### [Work to complete]
For the entries below, say how many lines include the word "Click" and add nothing else.

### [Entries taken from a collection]
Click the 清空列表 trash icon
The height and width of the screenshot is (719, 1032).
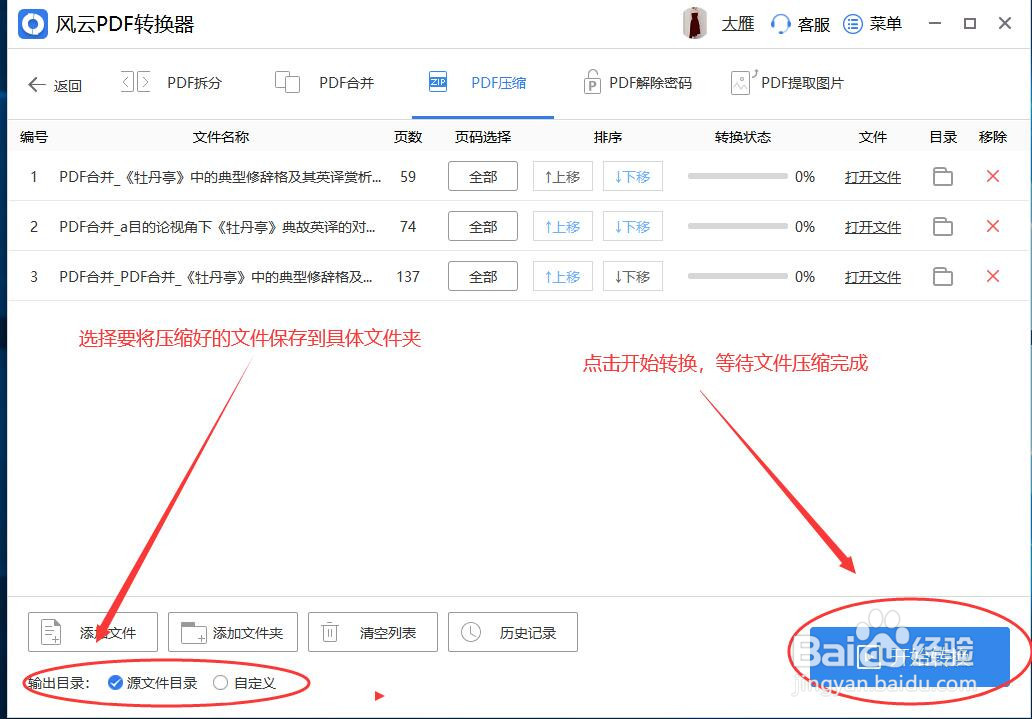coord(329,631)
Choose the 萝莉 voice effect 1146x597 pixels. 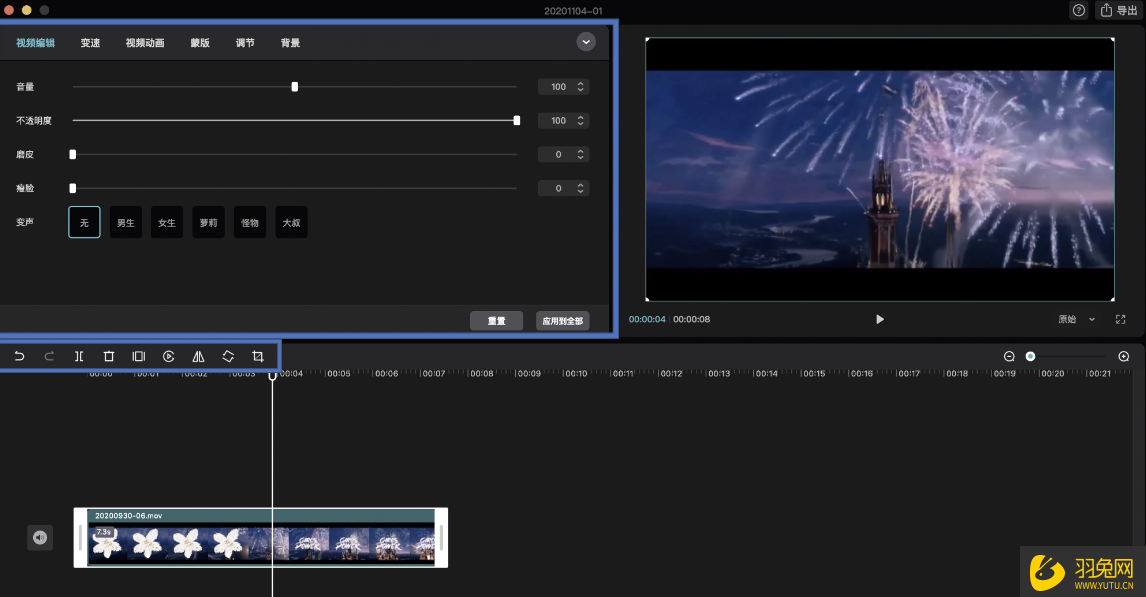(208, 223)
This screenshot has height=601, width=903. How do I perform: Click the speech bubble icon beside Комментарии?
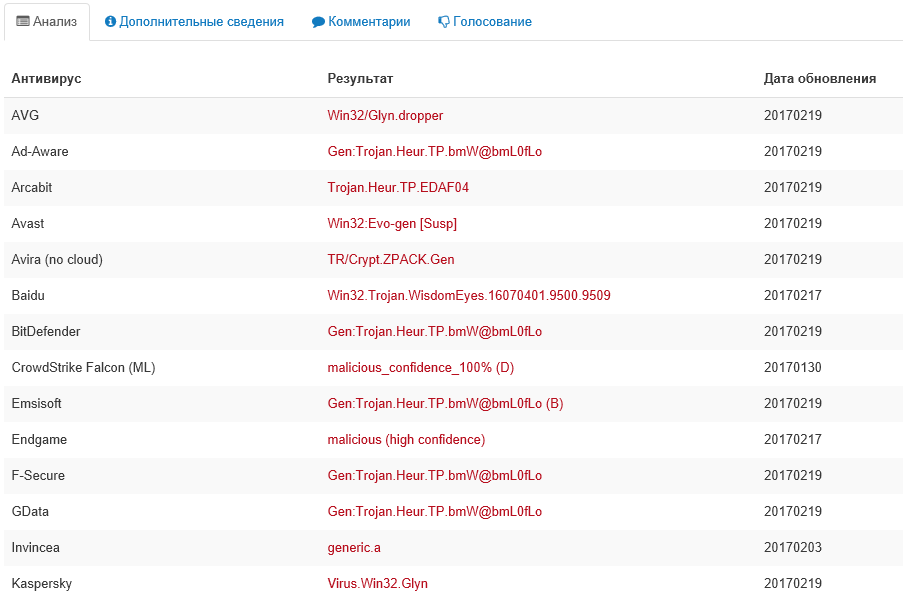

### [Answer to the exercise]
2